Results of the reparameterized method including Bayesian variable selection:
The results for the reparameterized method with variable selection are shown in Figure 2. Instead of the Bayesian P-values the posterior probabilities P(δi = 1 | data) were used to detect significant loci. The cutoff value is 0.17 as determined in the previous simulation studies.
Accuracy:
One of the 10 loci identified by Beaumont and Balding (2004) was detected as being subject to selection by the new method with Bayesian variable selection. No additional loci were considered significant. Beaumont and Balding (2004) showed by simulations that very few loci being subject to balancing selection were identified by their Bayesian hierarchical method, but if loci were classified as being subject to balancing selection, the identification was mostly correct. Beaumont and Balding (2004) detected 5 loci as being subject to balancing selection. However, none of these loci were inferred as being subject to balancing selection by the method with Bayesian variable selection.
Locus-by-population effects:
In accordance with Beaumont and Balding (2004) all methods found an extremely high γij value for the biallelic locus PT-26 in the West African sample and a significantly negative γij value for locus AO in the sample from Texas.

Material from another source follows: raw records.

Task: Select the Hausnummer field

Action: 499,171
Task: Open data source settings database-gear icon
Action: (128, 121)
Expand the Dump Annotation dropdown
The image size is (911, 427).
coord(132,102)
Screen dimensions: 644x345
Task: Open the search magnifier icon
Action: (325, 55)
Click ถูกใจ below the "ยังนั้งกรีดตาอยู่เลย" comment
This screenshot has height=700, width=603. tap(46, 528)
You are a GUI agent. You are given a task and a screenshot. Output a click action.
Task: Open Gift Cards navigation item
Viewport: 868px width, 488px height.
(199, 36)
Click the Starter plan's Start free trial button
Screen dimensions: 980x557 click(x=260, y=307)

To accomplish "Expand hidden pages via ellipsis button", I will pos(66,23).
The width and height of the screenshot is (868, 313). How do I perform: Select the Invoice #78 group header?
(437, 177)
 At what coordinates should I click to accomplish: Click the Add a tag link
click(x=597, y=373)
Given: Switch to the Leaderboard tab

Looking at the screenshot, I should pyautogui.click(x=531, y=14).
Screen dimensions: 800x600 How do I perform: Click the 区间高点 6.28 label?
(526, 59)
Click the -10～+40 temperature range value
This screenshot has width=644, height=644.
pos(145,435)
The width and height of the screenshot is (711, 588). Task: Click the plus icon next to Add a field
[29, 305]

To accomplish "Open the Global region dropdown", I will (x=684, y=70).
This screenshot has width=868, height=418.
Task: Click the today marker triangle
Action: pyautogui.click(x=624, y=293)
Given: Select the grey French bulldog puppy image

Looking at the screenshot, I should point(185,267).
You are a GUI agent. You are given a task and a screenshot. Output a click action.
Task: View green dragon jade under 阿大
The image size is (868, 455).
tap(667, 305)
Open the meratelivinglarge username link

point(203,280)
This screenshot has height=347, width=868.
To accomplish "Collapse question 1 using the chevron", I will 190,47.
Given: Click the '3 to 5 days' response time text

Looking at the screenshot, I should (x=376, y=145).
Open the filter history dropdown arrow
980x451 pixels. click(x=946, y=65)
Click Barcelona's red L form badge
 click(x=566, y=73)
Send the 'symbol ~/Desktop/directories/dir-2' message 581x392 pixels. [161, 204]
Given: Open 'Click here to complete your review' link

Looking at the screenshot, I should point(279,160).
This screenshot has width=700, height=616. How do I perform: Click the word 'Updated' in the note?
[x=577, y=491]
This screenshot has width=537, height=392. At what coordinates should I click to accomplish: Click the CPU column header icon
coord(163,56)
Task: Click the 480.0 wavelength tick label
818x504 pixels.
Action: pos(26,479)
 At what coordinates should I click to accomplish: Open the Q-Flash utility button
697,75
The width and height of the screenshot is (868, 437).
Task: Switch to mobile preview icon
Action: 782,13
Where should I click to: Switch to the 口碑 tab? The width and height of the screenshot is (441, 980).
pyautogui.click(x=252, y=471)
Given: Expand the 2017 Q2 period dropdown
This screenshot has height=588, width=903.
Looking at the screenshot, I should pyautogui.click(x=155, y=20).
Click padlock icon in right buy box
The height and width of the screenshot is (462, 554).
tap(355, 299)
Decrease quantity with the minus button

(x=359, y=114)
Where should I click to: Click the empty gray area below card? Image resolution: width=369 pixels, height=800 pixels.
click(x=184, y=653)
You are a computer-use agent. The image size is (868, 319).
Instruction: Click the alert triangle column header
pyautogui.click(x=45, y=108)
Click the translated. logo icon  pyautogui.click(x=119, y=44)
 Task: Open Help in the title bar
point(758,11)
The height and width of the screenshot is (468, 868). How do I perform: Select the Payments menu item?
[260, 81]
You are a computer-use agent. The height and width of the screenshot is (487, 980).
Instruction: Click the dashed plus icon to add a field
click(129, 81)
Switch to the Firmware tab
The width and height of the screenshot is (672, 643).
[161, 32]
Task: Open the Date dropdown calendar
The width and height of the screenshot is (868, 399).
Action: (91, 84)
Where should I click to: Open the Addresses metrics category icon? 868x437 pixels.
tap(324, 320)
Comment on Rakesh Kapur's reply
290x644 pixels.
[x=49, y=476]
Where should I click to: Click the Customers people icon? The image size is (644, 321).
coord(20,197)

The highest posterior expectation E(αi + γij) was found for the triallelic locus G6-PD. In the sample from Texas, the allele that is the rarest in 13 of the other 14 populations is fixed. The reason could be a selective pressure at this locus that is absent in the other populations.
Analysis of tomato data:
As a second example, we analyzed the sequence data set from S. chilense. This data set includes large DNA regions, and nearly every haplotype represents a new allele; e.g., the number of unique haplotypes is high. Figure 3 shows that there were no locus effects classified as significant. All Fst-values are very close to zero, indicating that there are no signatures of directional selection in the data. However, as all Fst-values are small, it seems probable that the haplotype counts contained too little information about genetic differentiation.
Accuracy:
This tomato data set is a typical extreme data set in the sense of Hudson et al. (1992a). Arunyawat et al. (2007) estimated parameters of genetic differentiation with the program DnaSP version 4.0 (Rozas et al. 2003), which, in addition to haplotype-based methods, used nucleotide-based methods. The nucleotide-based statistics by Hudson et al. (1992b) obtained clearly higher values than the haplotype-based ones. For example, for locus CT208, an Fst-value of 0.340 was obtained (compare Arunyawat et al. 2007, Table 4). This value indicates positive directional selection, whereas the value obtained by the methods developed here hints toward balancing selection as a more likely alternative. The haplotype-based statistics by Nei (1973) used in DnaSP also yielded smaller values than the nucleotide-based statistics.
DISCUSSION
Many previous studies have used Bayesian P-values to identify loci subject to selection (e.g., Beaumont and Nichols 1996; Beaumont and Balding 2004). Here, we presented two extensions of an algorithm developed by Beaumont and Balding (2004) to automatically select nonneutrally behaving loci by introducing Bayesian variable selection. First, we reparameterized the model framework and showed that this increases the efficiency. Then we introduced a new Bayesian auxiliary variable to decide whether a locus is subject to selection.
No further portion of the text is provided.